Les frontières de l’émancipation : où la coloniale demeure même pendant les grèves…
Le LKP, « Lyannaj Kont Profitasyon », collectif de 48 organisations guadeloupéennes est à l’origine de 44 jours de grève générale en 2009. 65 000 manifestants le 30 janvier selon les organisateurs, 20 000 selon la police, évaluation ultra basse qui équivaudrait néanmoins à 3 300 000 manifestants à Paris… Le LKP souvent étrillé dans la presse métropolitaine y est évoqué aujourd’hui, pour son 10éme anniversaire, à l’aune des gilets jaunes qui pourtant n’ont guère mobilisé en Guadeloupe.
Certes les formes de mobilisation se ressemblent : ronds points occupés, blocage des routes… Analogues aussi, durée, et revendications de départ : augmentation des bas salaires + 200€ demandés en 2009, dénonciation de la vie chère, notamment des carburants. Analogie des réponses. Le LKP obtiendra 100 € supportés par la solidarité nationale accordés par Sarkozy. LKP et GJ partagent d’essuyer la violence institutionnelle. Elle se solde en 2009 par la mort de Jacques Bino, un des leaders du mouvement. 10 ans après, le meurtre reste non élucidé.
Mais, drôle de ressemblance quant à la sortie du conflit. Élaborée par Sarkozy elle est aujourd’hui copiée par Macron : Le grand débat ! À Pointe-à-Pitre se succéderont les « États généraux des outre-mer », puis le « Grand débat public sur la Protection contre les risques naturels ». Las ! Pointe-à-Pitre 2019 c’est chlordécone, sargasses, Saint-Barthélemy où la majorité reste sans maison, et application zéro des accords sur les produits de 1ère nécessité. Il n’empêche, le Grand Débat National se déploie sur l’ensemble du territoire, colonies comprises. Ainsi va le mécanisme de l’assimilation.

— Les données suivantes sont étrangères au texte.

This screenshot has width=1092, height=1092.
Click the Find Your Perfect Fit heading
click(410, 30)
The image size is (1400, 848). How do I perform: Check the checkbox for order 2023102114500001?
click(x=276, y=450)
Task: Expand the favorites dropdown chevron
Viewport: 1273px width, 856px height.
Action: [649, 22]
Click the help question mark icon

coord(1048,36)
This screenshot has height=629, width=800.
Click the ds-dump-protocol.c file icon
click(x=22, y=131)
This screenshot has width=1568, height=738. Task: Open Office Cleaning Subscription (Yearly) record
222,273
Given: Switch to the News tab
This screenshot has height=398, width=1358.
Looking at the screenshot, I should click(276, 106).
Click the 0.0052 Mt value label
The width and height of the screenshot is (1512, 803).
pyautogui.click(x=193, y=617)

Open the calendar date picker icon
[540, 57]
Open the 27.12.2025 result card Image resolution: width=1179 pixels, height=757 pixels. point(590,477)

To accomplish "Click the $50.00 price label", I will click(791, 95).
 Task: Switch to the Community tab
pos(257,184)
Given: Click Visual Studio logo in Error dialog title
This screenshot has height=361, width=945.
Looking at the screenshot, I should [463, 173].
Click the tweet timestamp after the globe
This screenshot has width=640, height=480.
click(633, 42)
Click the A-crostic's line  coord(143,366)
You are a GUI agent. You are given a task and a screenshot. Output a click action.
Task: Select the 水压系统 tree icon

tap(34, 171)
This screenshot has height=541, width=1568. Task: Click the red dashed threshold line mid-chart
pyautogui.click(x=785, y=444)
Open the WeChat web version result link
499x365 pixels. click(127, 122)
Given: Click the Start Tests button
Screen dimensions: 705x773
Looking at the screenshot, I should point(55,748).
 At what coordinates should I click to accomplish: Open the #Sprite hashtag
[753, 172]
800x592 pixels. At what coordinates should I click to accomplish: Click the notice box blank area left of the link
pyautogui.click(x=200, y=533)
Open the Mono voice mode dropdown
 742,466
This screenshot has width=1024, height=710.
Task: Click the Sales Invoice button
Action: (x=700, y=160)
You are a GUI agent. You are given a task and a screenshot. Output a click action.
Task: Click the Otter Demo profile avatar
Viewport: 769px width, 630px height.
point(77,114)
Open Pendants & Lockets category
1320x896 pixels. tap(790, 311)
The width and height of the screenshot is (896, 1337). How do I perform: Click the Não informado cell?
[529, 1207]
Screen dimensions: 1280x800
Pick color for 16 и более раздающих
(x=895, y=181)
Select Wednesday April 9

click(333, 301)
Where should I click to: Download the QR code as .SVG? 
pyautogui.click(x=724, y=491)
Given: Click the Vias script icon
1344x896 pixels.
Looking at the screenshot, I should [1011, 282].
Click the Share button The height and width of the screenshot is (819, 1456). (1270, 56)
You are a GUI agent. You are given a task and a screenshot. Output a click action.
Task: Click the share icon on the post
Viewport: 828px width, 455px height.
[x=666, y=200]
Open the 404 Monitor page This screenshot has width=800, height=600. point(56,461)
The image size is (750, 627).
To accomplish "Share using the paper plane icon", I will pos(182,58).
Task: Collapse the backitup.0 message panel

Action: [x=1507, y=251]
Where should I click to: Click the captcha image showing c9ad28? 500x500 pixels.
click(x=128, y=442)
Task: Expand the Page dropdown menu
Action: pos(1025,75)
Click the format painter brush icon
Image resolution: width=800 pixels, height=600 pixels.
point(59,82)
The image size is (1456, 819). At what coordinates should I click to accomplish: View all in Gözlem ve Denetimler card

Si le grand débat ne convainc guère sur les ronds-points, il prend, en terre coloniale, la figure délirante d’une invitation faite à la population de débattre de son association à l’élaboration des politiques publiques, quand cette même population, de par la nature même de son lien à la Métropole — tout est dans le nom—, est interdite d’accès à sa propre souveraineté.